@chocnot
About these:
In my experience there's a sad bereft of Tagalog-written literature - not many novels or essays, almost no academic works.
If we’re going to consider the population of Tagalog-written literature, excluding comics and potboilers, we can still find a substantial number of academic-level literary works. The problem might be more about where you can find them. If you are in the city of Manila, there is this Solidaridad (aka La Solidaridad) bookstore in Padre Faura St., Ermita, (a couple of blocks from the US Embassy), where you will find them.
I was told by a native that many people in a university course on Philippine literature, taught in Tagalog (so no one spoke English except in Taglish), failed writing correctly.

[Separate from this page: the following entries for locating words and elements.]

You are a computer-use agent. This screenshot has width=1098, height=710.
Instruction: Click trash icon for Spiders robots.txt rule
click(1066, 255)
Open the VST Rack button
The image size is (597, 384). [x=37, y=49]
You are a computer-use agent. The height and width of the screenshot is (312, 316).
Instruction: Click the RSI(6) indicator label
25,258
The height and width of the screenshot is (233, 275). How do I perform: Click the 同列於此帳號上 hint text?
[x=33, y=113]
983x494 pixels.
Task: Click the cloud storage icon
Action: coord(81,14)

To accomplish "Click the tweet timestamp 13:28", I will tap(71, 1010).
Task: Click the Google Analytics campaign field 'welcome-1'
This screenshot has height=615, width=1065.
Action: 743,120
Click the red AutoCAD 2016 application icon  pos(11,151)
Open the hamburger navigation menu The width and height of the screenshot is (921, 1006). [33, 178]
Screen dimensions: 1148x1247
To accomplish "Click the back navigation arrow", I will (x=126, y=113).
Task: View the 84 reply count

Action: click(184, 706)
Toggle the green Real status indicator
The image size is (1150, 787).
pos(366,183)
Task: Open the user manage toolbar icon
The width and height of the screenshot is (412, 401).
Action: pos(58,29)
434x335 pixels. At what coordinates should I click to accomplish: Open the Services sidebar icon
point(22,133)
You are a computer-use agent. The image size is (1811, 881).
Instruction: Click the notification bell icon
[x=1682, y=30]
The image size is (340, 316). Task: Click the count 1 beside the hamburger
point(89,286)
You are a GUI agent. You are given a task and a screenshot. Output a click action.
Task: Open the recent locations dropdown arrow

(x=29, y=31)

There are just a handful of Philippine universities that would meet global standards of excellence in education. In those universities, English is the dominant, and usually even required, medium of instruction and Taglish is frowned upon. Also, since a significant number of notable Philippine literature is written in English, Tagalog cannot be assumed as the default language to be used in teaching the subject.
It's "niyo", not " nyo"!
No, it should actually be “ninyo”. It is a combined form of the linker “na” and the possessive pronoun “inyo” – bahay na inyo = bahay ninyo (your house (pl.)). Informally, some write it as “n’yo”, “niyo”, or “nyo”, but such clipped forms are not found as entries in reliable Tagalog dictionaries.
textbook sentence examples always strike the native speakers as stupidly deep.
Tagalog textbooks, just like English textbooks, are expected to be written in the formal style using proper grammar. Well, the native speakers you talked to and who commented that sentence examples used in grammar books are “stupidly deep” might have never been aware of the true nature of textbooks.